As the oldest Armenian diasporan community in the world, Syrian Armenians have prospered in the Middle East for centuries, proudly contributing to its diversity. Amidst the relentless war in Syria, many in the diaspora’s “mother community” are now faced with a heartbreaking decision to either remain and risk their children’s safety or abandon their homes, leaving family members and friends behind to seek refuge in neighboring Lebanon, Europe, North America and their ancestral homeland in Armenia where a repatriation program and immigration policies have made it relatively easy to settle.
In 2012, as the conflict escalated in Aleppo, the industrial hub of pre-war Syria and home to the largest Armenian community in the country, Armenia’s government adopted a series of “special measures” to help Syrian Armenians. It authorized consular offices in Syria, Iraq and Lebanon to issue citizenship and passports to Syrian Armenians free of charge and accelerated their travel procedures. Syrians in Armenia are able to use their Syrian drivers’ licenses, obtain free medical care and pay local tuition at universities.
To date, more than 16,000 Syrian Armenians have arrived in Armenia according to the United Nations High Commissioner for Refugees (UNHCR). While as many as 5,000 have since returned to Syria or moved to other countries, the estimated 12,000 who remain continue to benefit from dozens of programs and initiatives designed to help them find affordable housing, social services, free schooling and secure employment.
From the onset, AGBU Yerevan played a leading role in the effort, opening its doors to all Syrian Armenian families and conducting one-on-one consultations to assess their needs. Under the direction of AGBU Central Board member Vasken Yacoubian, AGBU Yerevan staff and volunteers implemented a six-month assistance program that included rent subsidies, job placement and school registration. “In the beginning, it was challenging for many to adapt as the majority of Syrian Armenians believed they would be here for two or three weeks only,” recalled Yacoubian. “As the violence in Syria escalated, however, their mindset changed and they began the gradual process of integrating into local society.”

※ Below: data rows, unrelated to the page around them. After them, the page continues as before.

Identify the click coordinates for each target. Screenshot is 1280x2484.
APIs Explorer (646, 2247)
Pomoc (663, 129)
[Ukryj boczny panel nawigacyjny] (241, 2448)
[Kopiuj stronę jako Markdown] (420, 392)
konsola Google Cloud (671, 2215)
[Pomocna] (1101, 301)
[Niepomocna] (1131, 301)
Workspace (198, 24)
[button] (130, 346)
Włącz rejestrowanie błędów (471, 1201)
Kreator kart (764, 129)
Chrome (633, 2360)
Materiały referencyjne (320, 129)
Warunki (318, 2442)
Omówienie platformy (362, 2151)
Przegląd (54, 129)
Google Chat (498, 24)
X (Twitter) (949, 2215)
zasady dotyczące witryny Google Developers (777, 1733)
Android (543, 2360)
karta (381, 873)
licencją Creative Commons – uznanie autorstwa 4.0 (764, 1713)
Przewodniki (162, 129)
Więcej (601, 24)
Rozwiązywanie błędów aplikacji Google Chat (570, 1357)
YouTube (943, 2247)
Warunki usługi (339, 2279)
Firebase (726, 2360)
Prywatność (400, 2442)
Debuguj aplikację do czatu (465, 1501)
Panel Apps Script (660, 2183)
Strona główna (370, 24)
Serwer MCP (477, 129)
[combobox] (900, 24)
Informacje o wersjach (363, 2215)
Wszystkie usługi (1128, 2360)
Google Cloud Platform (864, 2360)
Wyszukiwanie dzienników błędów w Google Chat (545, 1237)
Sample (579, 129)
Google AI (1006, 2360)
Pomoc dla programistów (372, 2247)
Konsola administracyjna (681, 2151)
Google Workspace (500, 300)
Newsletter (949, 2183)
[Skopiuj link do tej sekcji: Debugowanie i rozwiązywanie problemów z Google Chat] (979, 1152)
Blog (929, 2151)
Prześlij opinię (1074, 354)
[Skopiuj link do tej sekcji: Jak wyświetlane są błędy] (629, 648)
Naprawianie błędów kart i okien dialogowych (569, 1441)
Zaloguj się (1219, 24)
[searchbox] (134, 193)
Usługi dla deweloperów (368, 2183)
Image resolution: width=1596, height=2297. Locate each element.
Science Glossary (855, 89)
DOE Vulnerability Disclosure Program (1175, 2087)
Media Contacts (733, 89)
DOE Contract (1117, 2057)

To help the new arrivals transition and settle in Armenia, the Ministry of Diaspora, in partnership with AGBU Yerevan (as a main partner) and other non-governmental organizations, established the Center for Coordination of Syrian Armenians’ Issues NGO. Over the past four years, AGBU has coordinated dozens of programs and initiatives including providing financial assistance and medical aid to families in need, and in partnership with the Calouste Gulbenkian Foundation, tuition to Syrian Armenian students studying at Armenian universities. Each year, the number of students receiving scholarships has risen: from 345 students in 2013-2014 to 420 students in 2014-2015 and 500 students in 2015-2016. Outside of Yerevan, AGBU distributed tractors and agricultural supplies to a few dozen families who have settled in the rural regions of Nagorno-Karabakh in collaboration with the Cherchian Family Foundation.
Dozens of other aid organizations, including UNHCR, have undertaken initiatives to help new arrivals earn a living by providing the equipment necessary in their fields of expertise and other forms of assistance ranging from loans and legal advice to tutoring. As a result, many Syrian Armenians have opened successful businesses and restaurants throughout Yerevan, including in the Aleppo Market, situated in a pedestrian underpass near Republic Square. The influx of Syrians is not only contributing to Armenia’s economic development and diversity, but also helping stem high emigration among the country’s small population of three million.
Many newly arrived Syrian Armenians, however, have struggled to find accommodation and jobs amid limited employment opportunities and a lack of affordable housing, which continues to be the foremost obstacle to their successful integration. According to Yacoubian, stipends for rent or temporary housing—while beneficial—are only a short-term measure. “We needed a more effective, overarching long-term strategy to allocate resources toward securing jobs and permanent housing.”
Ministry of Diaspora officials have acknowledged the challenges of accommodating so many refugees, but insist even as an imperfect sanctuary, Armenia, with its common culture, is best suited to help Syrian Armenians rebuild their lives and prosper once again.